May God bless our country and all who defend her.


U.S. Opens War With Strikes On Baghdad Aimed at Hussein

Iraqi Leader Defiant in TV Speech After Attack

By Rajiv Chandrasekaran and Thomas E. Ricks

Washington Post

KUWAIT CITY, March 20 (Thursday) -- U.S. forces opened an assault on Iraq early today with a barrage of 40 Tomahawk cruise missiles that slammed into three targets around Baghdad in an attempt to hit Iraqi President Saddam Hussein, military officials said. Radar-evading F-117A stealth aircraft also dropped 2,000-pound bombs in the first phase of an onslaught aimed at ending Hussein's rule. The attack appeared to be aimed at a residence in southern Baghdad where intelligence reports had pinpointed Hussein, officials said. Explosions and antiaircraft fire erupted in the Iraqi capital at dawn as armored vehicles of the U.S. 3rd Infantry Division began moving into position to cross a sand berm into Iraq from Kuwait. Hussein appeared on Iraqi television hours after the attack and delivered a defiant call to Iraqis to resist an American invasion. The cruise missiles were fired from six Navy ships -- three cruisers, a destroyer and two submarines -- in the Persian Gulf and Red Sea, Navy officials said. Rear Adm. John M. Kelly told reporters on the USS Abraham Lincoln that most of the missiles headed toward their targets, but one missile failed on launch. He said Operation Iraqi Freedom was underway as warplanes took off from the carrier. The cruise missile and bomb attack came as the U.S. and British forces began forming into "ground assault convoys" along the Iraqi-Kuwait border in preparation for the invasion. On Wednesday, U.S. forces had prepared the battlefield by intensifying bombing and stepping up reconnaissance operations inside Iraq. These operations were carried out by an unknown number of Special Operations troops and specialized Marine and Army units, U.S. defense officials said. They were accompanied by a series of U.S. airstrikes across the breadth of southern Iraq, from the Jordanian border in the west to near the Iranian border in the east, the U.S. Central Command announced. The airstrikes across the south continued early this morning, officials said. The Wednesday airstrikes hit nine targets, including two long-range artillery emplacements and one surface-to-surface missile system, deployed between the Kuwaiti border and the city of Basra, 35 miles to the north, the Central Command said. Those targets were hit because U.S. commanders worry that the U.S. invasion force assembling in northern Kuwait is at its maximum vulnerability to attack by chemical weapons.
A senior defense official characterized those airstrikes as one of the heaviest bombings conducted in the two "no-fly" zones in Iraq since the areas were created after the Persian Gulf War in 1991. They continued a pattern of using enforcement of the no-fly zones as a way to bomb targets whose destruction is deemed useful in preparing for the full-fledged U.S. push into Iraq that now seems imminent.
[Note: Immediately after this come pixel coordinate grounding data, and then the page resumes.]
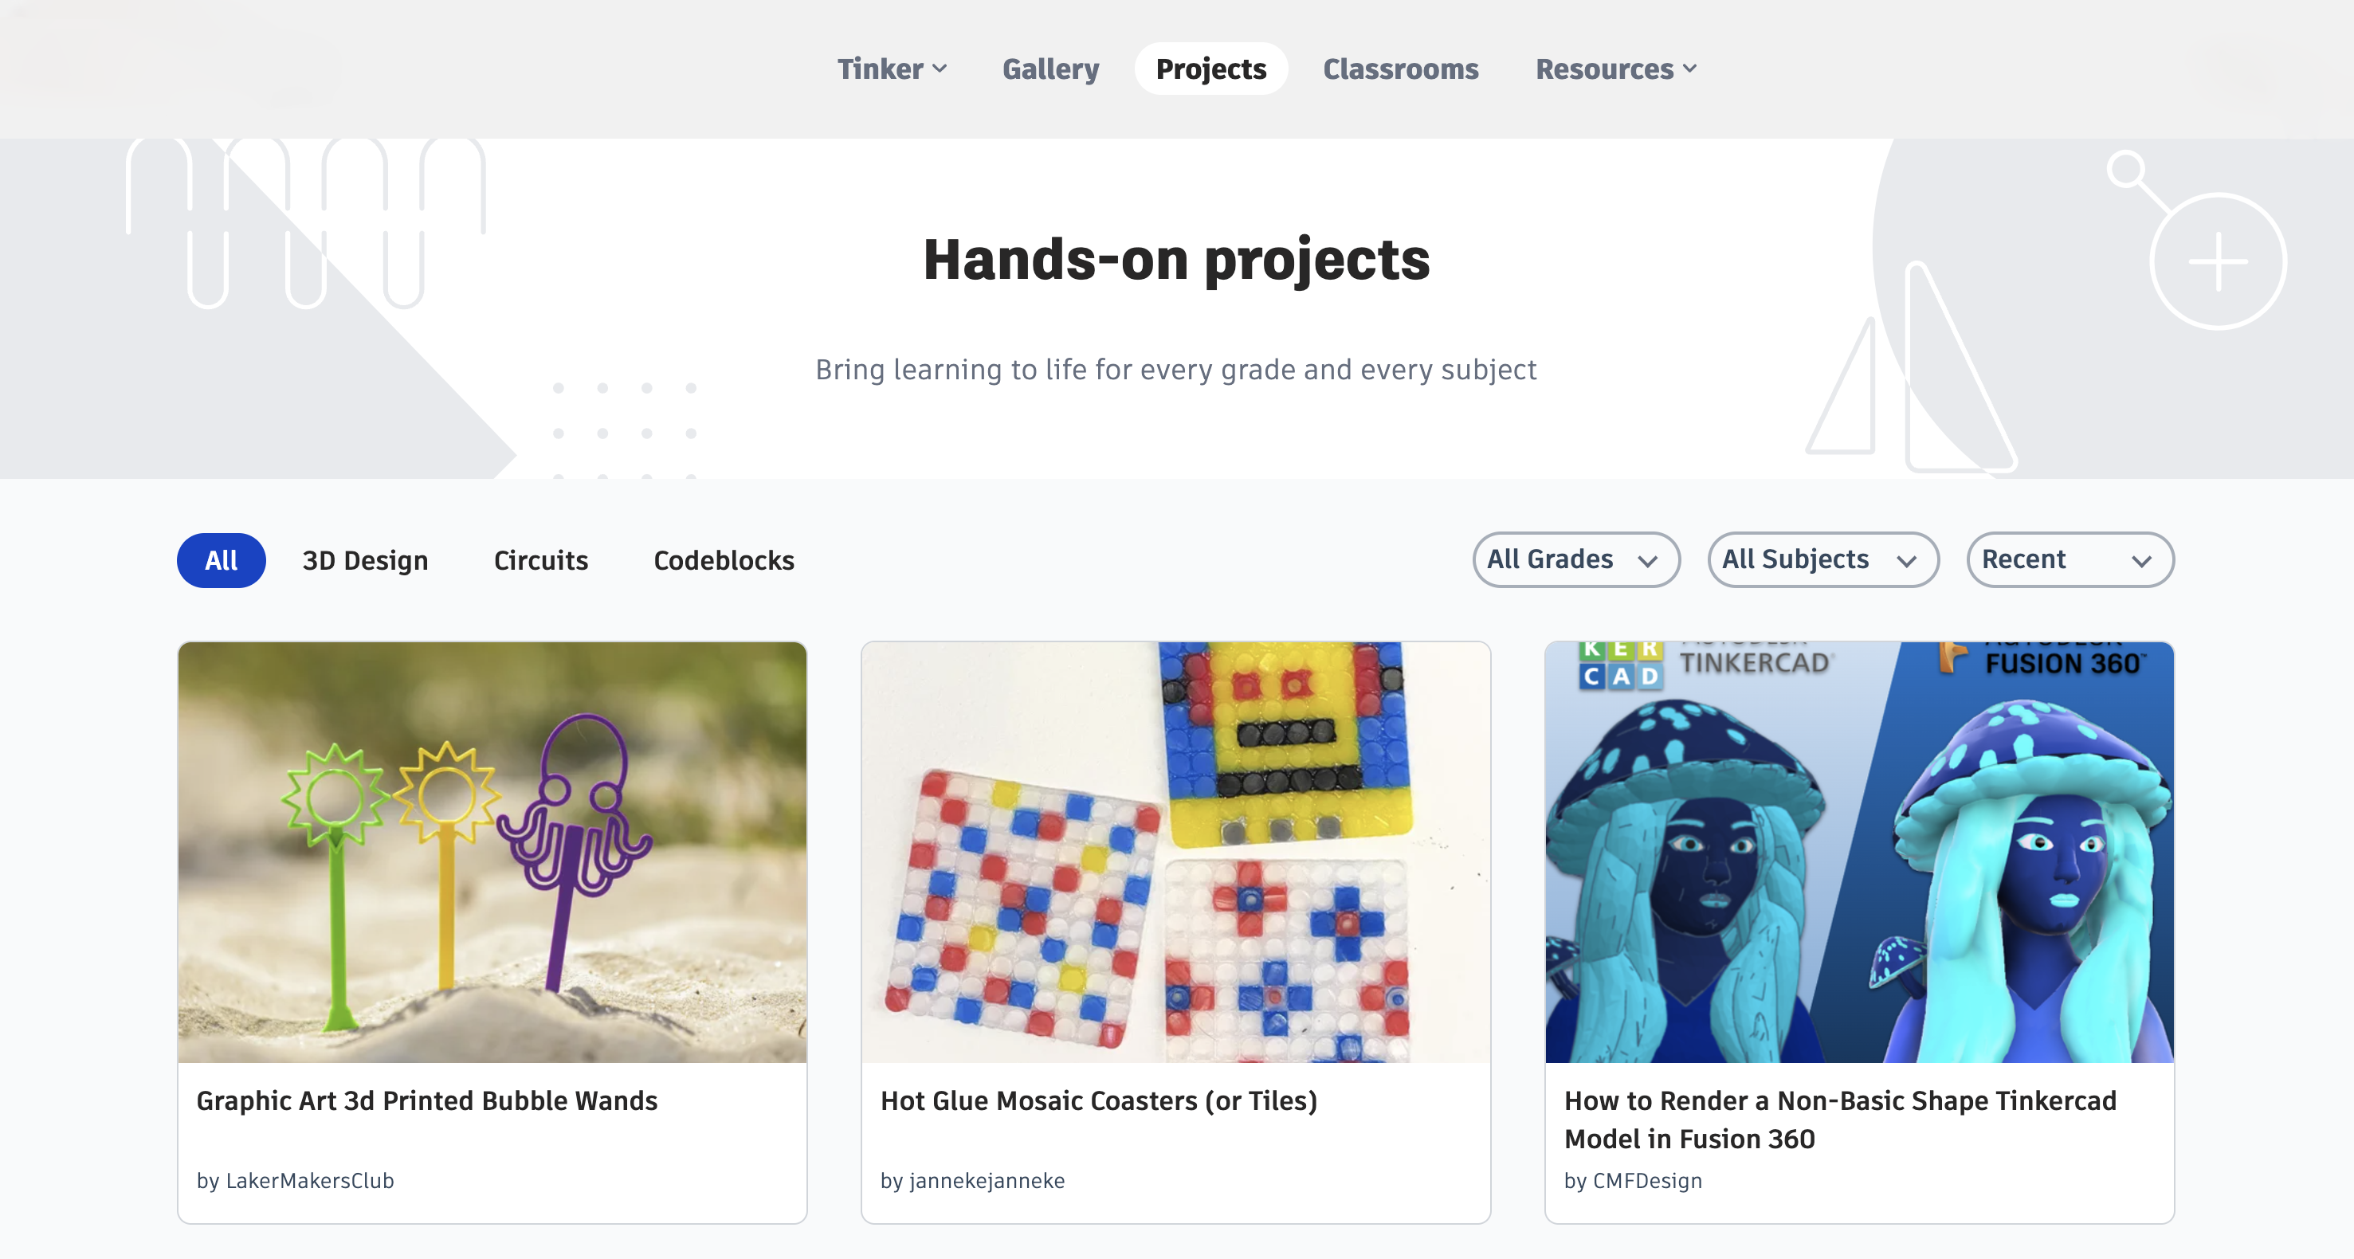Enable the Circuits filter
This screenshot has width=2354, height=1259.
540,560
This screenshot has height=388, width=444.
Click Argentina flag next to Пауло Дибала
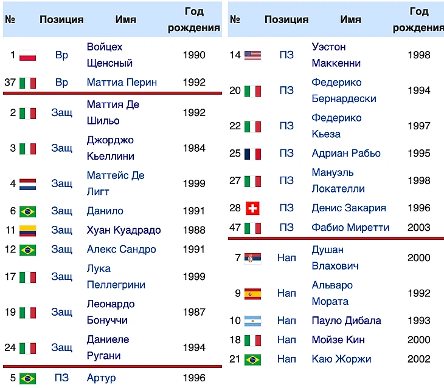coord(252,321)
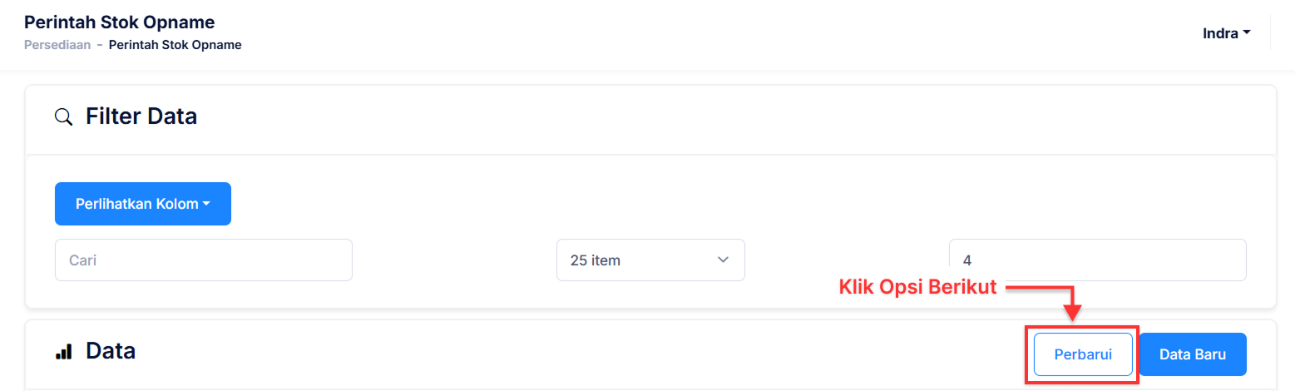Image resolution: width=1295 pixels, height=391 pixels.
Task: Click the Perbarui refresh button
Action: pos(1083,354)
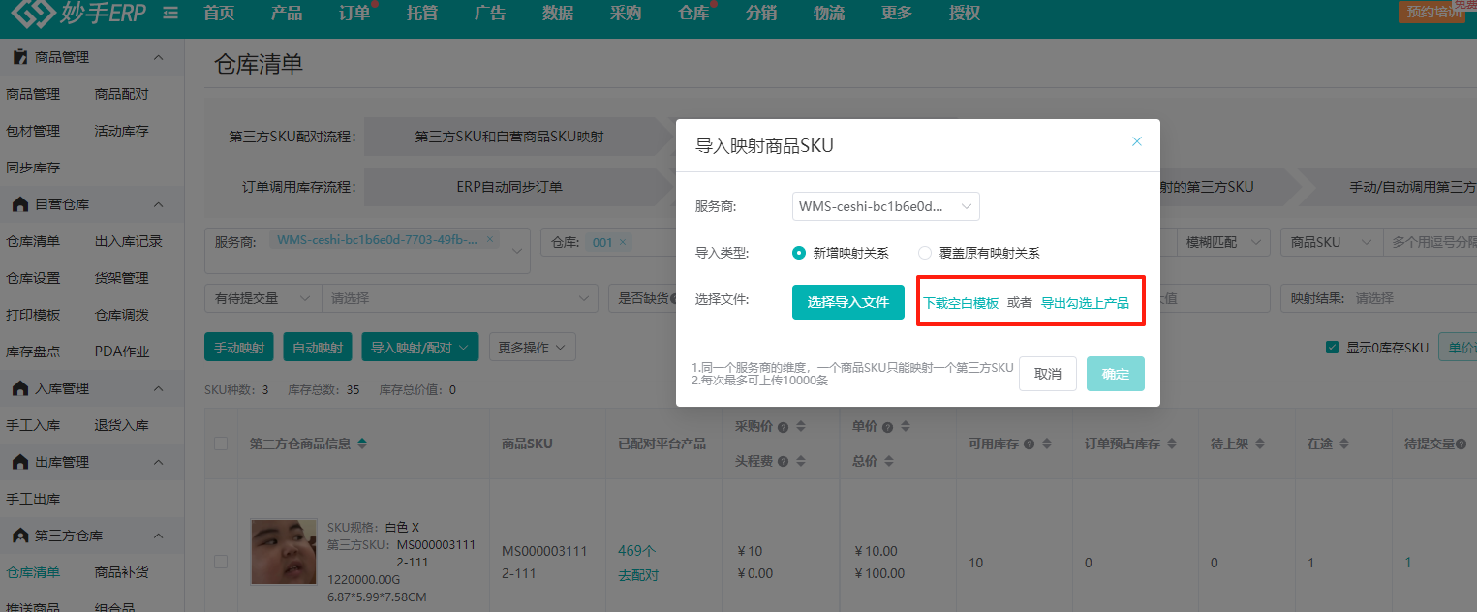Viewport: 1477px width, 612px height.
Task: Remove the 001 warehouse tag
Action: [623, 242]
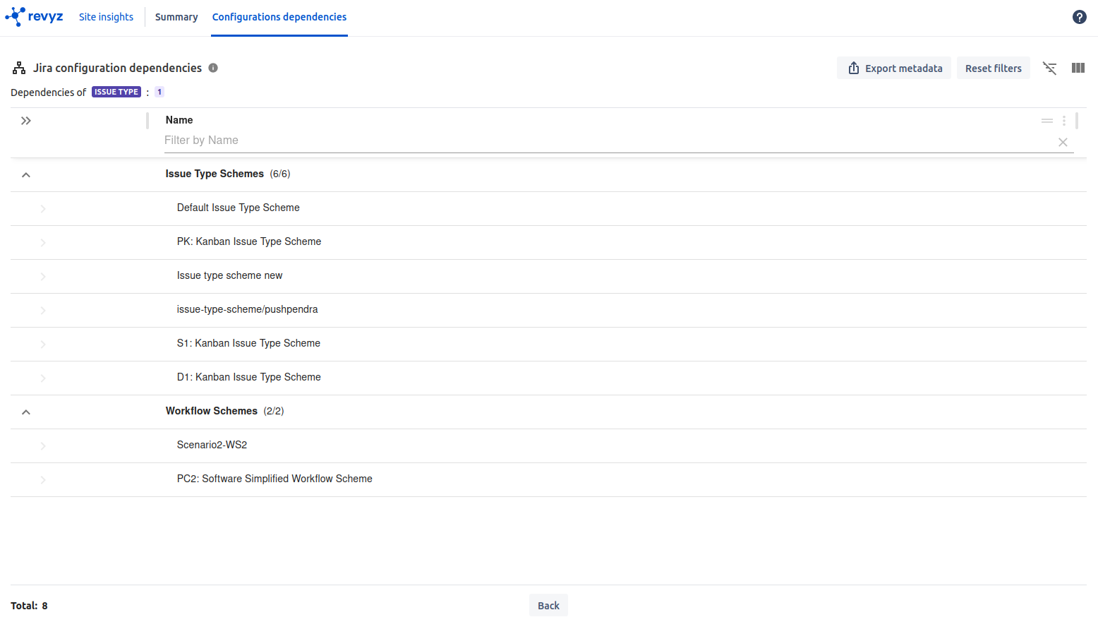Click the info icon beside the page title
This screenshot has width=1098, height=634.
coord(213,68)
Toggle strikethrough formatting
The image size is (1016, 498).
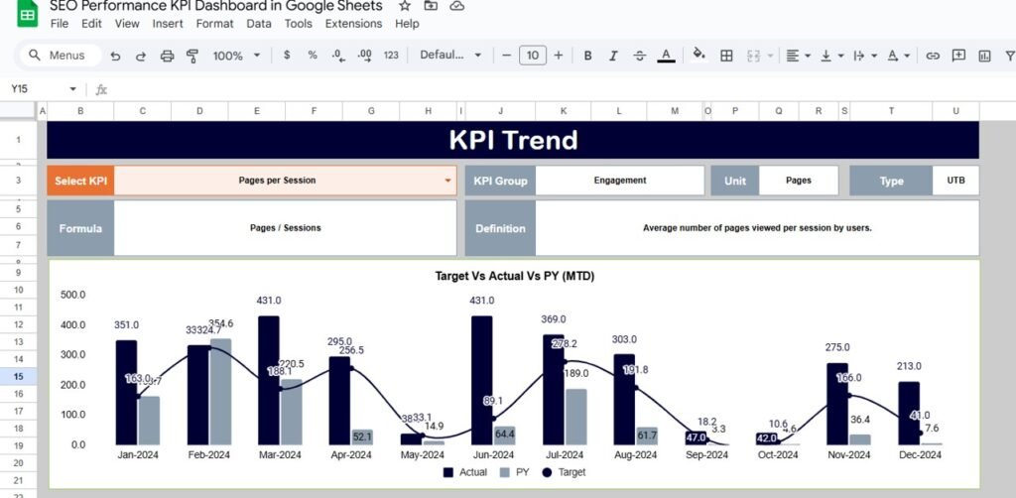(640, 56)
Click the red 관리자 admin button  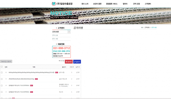tap(69, 62)
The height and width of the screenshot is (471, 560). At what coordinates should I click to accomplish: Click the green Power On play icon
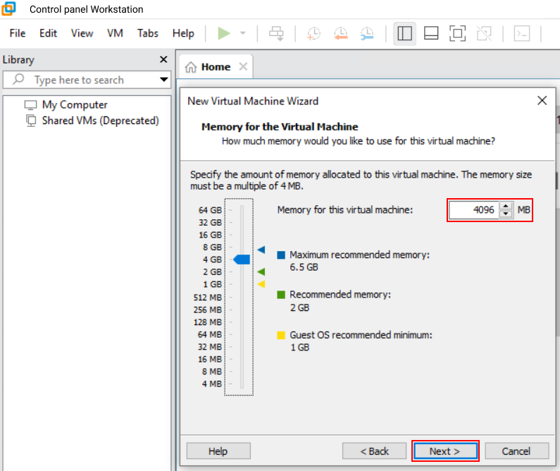(x=224, y=33)
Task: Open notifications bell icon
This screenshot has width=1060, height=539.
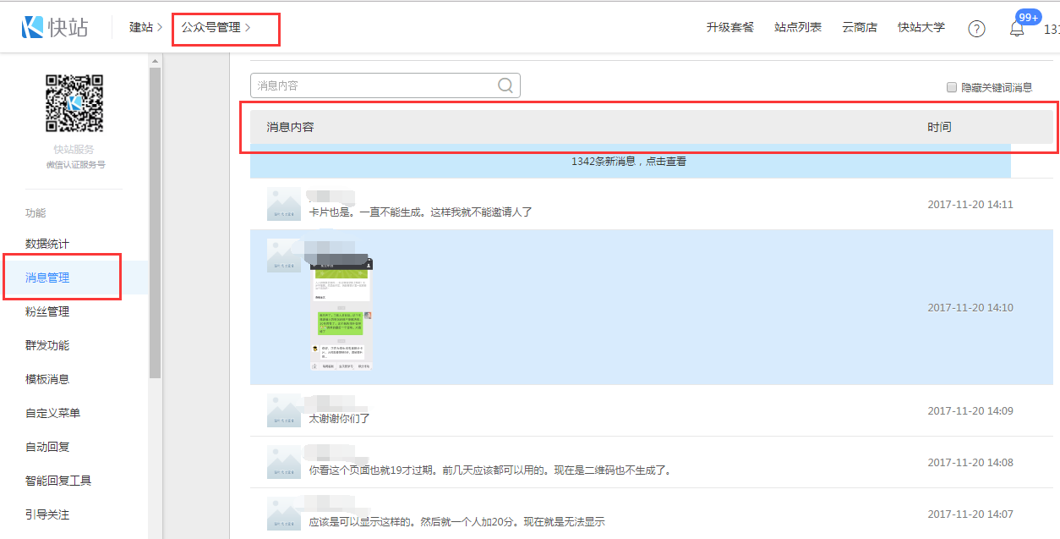Action: [x=1017, y=29]
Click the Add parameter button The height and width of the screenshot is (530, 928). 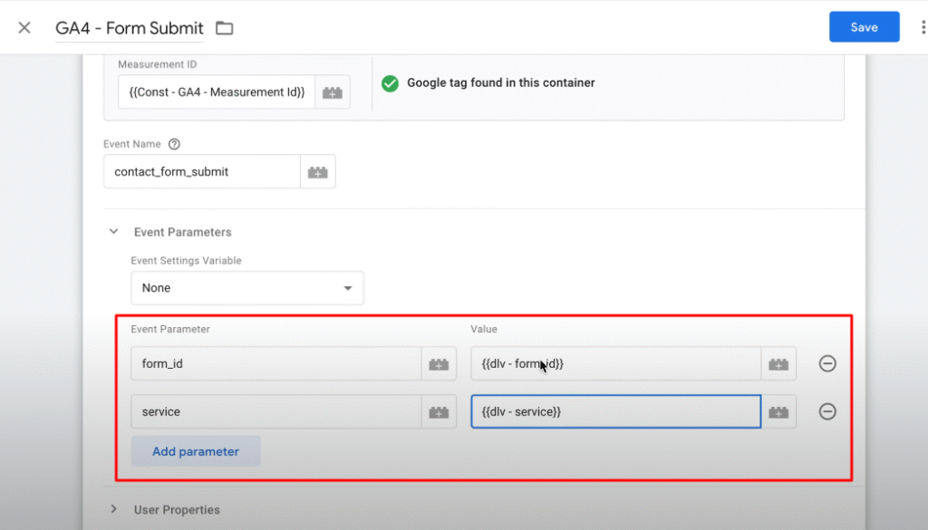196,451

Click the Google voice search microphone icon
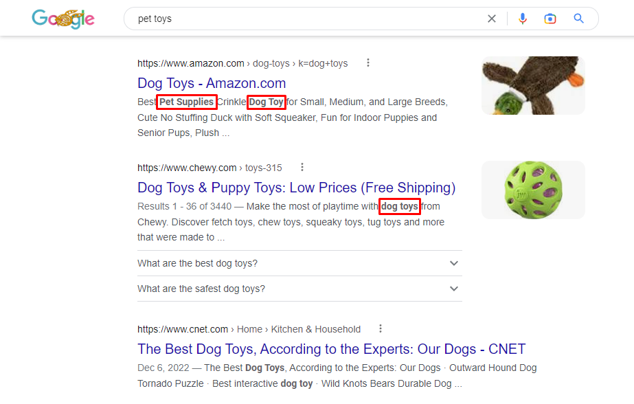tap(523, 19)
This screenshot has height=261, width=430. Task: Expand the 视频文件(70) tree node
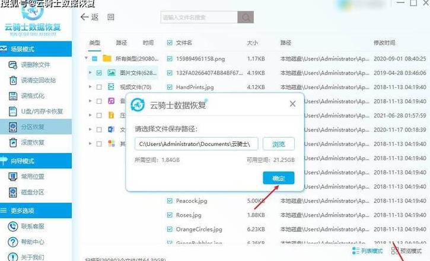(90, 87)
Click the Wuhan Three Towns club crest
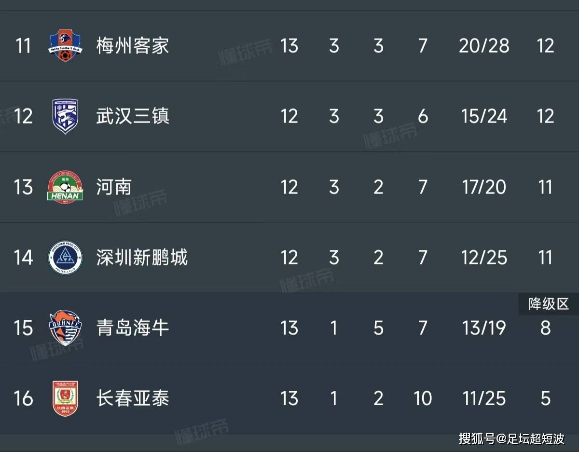This screenshot has width=579, height=452. coord(65,116)
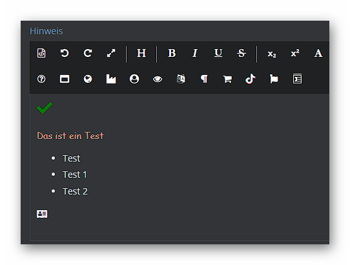Click the globe icon in toolbar
The width and height of the screenshot is (350, 265).
[x=88, y=79]
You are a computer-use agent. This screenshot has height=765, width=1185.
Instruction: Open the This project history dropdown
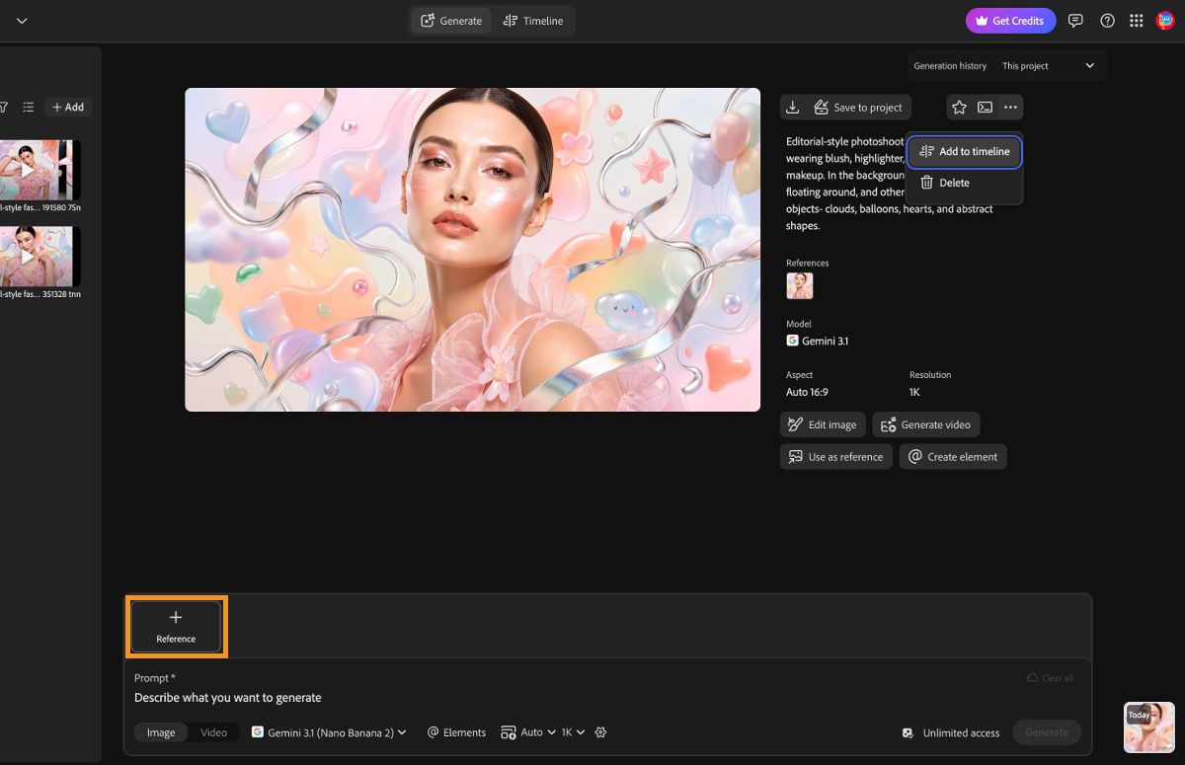coord(1048,66)
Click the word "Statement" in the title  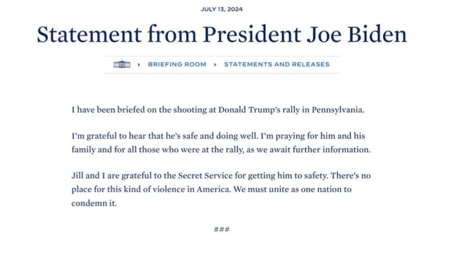point(89,34)
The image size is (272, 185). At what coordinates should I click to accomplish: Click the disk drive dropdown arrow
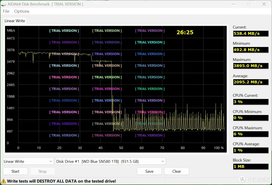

Most of a U.S. and British invasion force of more than 250,000 troops spent Wednesday forming into "ground assault convoys" along the Iraq-Kuwait border.

As the U.S. teams maneuvered on the northern side of the border, 17 Iraqi soldiers crossed to the south to surrender to Kuwaiti authorities and U.S. forces, U.S. military officials said. The officials said the soldiers, believed to be first Iraqis to surrender in the conflict, were handed over to Kuwaiti authorities. They were not deemed prisoners of war, the officials added, because the war has not formally begun.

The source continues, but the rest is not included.